Sunday 5 February 2012

A’Ibom Elders React to National Issues, Say All Not Well With Nigeria

A’Ibom Elders React to National Issues, Say All Not Well With Nigeria

Elder statesmen, past political and economic players from Akwa Ibom state, last week rose at a meeting convened by the organization, Adaha Akwa Ibom Organization, and declared that all was not well with the country. The Elders said that the spate of violence and the reaction of a section of the country to the unfolding issues of the activities of Boko Haram portend danger to the country if not well tackled. The group, which aims at presenting the voice of Akwa Ibom people, the way Afenifere, Oha N’Eze Nd’Igbo, Arewa Consultative Forum, does for the South West, South East and the North, respectively, condemned the near tacit approval of the activities of the Boko Haram insurgents, and called on northern elders to call their youths to order.
“We call on Northern Elders and Leaders (including Alhaji Umaru Dikko who once chided Southern Elders for not controlling their youths) to come out of their slumber and control their youths who are now activists inside Boko Haram and call them to order forthwith. For, as Mr. President rightly observed, Boko Haram are not spirits, they live in the midst of people in the North”, the communiqué the group presented read.
The group of Elder statesmen, frowned at the comparison recently made between the youth restiveness in the Niger Delta and the insurrection by Boko Haram in the north and said such comparison lacks factual bases. “Adaha wishes to unequivocally debunk the unholy comparison by some Northern elements (like the so called Arewa Citizens Action for change, in the Daily Sun Newspaper of 27th January 2012) of Boko Haram with the erstwhile Niger Delta militancy. We maintain that such comparison lacks both basis and merit. For the avoidance of doubt, militancy in the Niger Delta Region was a consequence of years of resource exploitation (including oil lifting, allocation of oil blocks, local content, employment opportunity, non-compensation for oil spill and ecological damages etc) and total neglect of the region’s infrastructure, welfare and provocative marginalization from the benefits of the oil and gas industry.

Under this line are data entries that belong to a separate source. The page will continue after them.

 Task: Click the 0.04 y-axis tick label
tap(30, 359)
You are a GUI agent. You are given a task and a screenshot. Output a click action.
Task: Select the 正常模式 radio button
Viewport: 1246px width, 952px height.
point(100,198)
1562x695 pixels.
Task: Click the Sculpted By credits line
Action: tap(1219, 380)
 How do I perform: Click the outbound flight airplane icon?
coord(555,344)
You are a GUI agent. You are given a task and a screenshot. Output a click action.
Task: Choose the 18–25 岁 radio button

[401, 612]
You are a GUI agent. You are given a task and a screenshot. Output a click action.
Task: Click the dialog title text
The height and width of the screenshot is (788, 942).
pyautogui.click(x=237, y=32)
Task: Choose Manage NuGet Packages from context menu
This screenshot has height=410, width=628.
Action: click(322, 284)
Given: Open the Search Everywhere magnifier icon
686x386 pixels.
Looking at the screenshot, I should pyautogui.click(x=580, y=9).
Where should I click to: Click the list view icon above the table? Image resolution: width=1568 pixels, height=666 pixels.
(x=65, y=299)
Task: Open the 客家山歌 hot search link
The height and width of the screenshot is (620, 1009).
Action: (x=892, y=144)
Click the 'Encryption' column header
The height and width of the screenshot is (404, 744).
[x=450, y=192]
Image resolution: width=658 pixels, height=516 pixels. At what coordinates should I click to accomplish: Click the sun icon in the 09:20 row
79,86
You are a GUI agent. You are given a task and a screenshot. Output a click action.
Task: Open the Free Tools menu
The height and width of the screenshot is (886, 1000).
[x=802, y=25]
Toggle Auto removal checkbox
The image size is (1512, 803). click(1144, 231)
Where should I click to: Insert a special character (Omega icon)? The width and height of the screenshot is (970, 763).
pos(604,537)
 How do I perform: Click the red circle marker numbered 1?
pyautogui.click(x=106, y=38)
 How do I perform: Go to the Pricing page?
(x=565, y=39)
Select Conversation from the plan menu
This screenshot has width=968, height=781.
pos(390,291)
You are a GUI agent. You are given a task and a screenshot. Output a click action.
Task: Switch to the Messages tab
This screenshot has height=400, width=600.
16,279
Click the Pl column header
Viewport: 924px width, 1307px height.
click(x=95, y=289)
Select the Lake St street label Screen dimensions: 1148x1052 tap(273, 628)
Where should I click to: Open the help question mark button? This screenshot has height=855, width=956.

The militants were fighting for the emancipation of the Niger Delta citizens, and their leaders were not faceless”, the group posited.
They then called on President Jonathan to take very serious actions in tackling the Boko Haram challenges. The group further berated those it called traditional allies, now turning out to be the champions of hate against the south south people and a threat to the leadership of a south south son as Nigeria’s president. The communiqué signed by the group’s National President, Obong Michael Afangide and secretary, Dr Maurice Ebong, in the light of prevailing situation in the country called for a National Conference that would not be sovereign to be convened for the various ethnic groups in Nigeria to come together and dialogue on the way forward for the country, urging all ethnic groups in Nigeria seeking for self determination to do so without shedding innocent blood.